__ACTIVITY__: Which lines of the data hold the word "Békéscsaba"? Copy all of them.

Stored items from a collection:

● ● ● ●

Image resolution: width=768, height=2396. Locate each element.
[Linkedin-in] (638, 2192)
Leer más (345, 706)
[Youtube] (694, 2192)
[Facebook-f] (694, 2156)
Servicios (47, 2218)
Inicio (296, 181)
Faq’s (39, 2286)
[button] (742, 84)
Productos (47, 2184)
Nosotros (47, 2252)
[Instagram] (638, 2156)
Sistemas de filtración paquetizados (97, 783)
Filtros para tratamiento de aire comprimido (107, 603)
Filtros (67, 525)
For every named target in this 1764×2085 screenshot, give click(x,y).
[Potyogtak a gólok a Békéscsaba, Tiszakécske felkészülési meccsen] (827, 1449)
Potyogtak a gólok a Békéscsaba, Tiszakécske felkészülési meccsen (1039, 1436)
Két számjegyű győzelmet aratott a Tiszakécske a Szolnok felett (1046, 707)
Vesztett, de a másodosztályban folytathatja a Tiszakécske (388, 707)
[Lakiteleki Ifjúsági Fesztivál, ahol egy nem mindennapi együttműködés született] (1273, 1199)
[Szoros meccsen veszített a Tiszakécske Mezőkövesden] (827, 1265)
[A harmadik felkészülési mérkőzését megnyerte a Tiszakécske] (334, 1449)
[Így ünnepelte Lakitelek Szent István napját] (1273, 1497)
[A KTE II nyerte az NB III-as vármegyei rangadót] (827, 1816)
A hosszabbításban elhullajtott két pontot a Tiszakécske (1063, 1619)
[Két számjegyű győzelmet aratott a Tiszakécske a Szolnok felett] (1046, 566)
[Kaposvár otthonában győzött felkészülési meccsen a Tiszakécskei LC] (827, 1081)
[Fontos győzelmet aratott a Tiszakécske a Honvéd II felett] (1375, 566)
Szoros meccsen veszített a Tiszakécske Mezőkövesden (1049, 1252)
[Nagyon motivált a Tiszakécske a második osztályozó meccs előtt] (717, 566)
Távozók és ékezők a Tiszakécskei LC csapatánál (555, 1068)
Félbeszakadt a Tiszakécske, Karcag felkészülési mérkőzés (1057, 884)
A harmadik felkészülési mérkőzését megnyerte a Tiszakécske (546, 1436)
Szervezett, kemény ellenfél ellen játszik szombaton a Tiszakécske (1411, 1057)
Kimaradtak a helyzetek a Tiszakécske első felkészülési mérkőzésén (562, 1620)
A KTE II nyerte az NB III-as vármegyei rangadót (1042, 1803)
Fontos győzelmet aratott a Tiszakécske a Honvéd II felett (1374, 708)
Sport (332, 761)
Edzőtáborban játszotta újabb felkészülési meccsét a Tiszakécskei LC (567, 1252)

● ● ● ●

__OUTPUT__:
[Potyogtak a gólok a Békéscsaba, Tiszakécske felkészülési meccsen] (827, 1449)
Potyogtak a gólok a Békéscsaba, Tiszakécske felkészülési meccsen (1039, 1436)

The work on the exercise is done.